Quando il mio amico Giovanni, titolare insieme alla sua famiglia della storica libreria Colacchi qui a L’Aquila, mi ha chiamata per propormi una moderazione ho detto immediatamente e come al solito sì. Sono anni che collaboriamo, lui conosce i miei gusti, quindi non ho chiesto di cosa si trattasse: mi sono limitata a prendere un appunto per fermare la data e a dire “ok, passo presto a prendere il libro”.

Mai guardata una puntata di Masterchef. Cracco non capisco cosa abbia di affascinante. Le pagine di ricette sui giornali le salto senza soffermarmi. Adoro cucinare ma l’ultima volta che l’ho fatto deve essere stato almeno quattro o cinque vite fa.

Carne trita, l’educazione di un cuoco. Copertina scura. Due mani, un coltellaccio, un peperone. Ho alzato gli occhi strabuzzati e ho guardato Giovanni. In silenzio. Lui è scoppiato a ridere: “Leggilo, fidati”.

**Il tuo obiettivo**
Secondo il brano, di quale libreria Giovanni è titolare con la sua famiglia? Rispondi in una frase, per favore. Le voci provengono da un'altra fonte.

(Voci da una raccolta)
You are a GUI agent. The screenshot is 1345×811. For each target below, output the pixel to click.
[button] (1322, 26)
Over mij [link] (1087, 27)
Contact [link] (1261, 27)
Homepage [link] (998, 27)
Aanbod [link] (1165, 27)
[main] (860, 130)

---

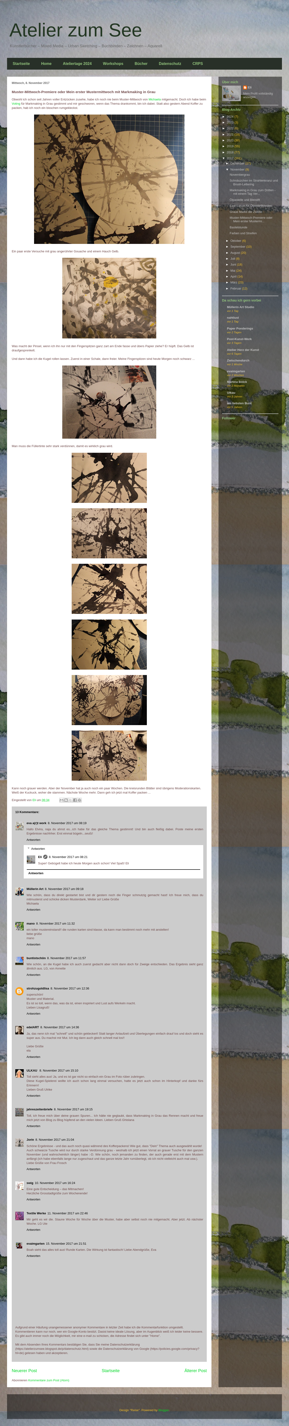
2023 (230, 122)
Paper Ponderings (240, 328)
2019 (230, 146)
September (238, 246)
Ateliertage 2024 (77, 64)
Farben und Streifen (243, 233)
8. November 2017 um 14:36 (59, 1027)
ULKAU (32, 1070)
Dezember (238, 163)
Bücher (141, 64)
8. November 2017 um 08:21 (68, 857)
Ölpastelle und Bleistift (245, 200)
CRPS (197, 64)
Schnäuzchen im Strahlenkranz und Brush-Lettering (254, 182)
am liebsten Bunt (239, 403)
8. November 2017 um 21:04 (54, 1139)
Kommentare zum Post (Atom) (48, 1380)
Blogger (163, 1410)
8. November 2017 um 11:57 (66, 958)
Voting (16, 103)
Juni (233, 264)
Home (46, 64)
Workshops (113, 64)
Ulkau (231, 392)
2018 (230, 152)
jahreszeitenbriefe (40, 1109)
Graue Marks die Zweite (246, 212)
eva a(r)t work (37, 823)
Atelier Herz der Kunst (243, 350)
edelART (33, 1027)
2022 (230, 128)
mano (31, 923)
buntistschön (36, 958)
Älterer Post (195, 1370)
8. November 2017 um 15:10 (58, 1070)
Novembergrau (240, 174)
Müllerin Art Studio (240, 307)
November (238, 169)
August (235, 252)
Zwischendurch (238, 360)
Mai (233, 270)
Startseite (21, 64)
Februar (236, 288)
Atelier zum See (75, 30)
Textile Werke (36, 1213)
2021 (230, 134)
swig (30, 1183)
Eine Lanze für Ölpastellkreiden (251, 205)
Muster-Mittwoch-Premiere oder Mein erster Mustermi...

**Risultato dell'esercizio**
Giovanni è titolare con la sua famiglia della storica libreria Colacchi a L'Aquila.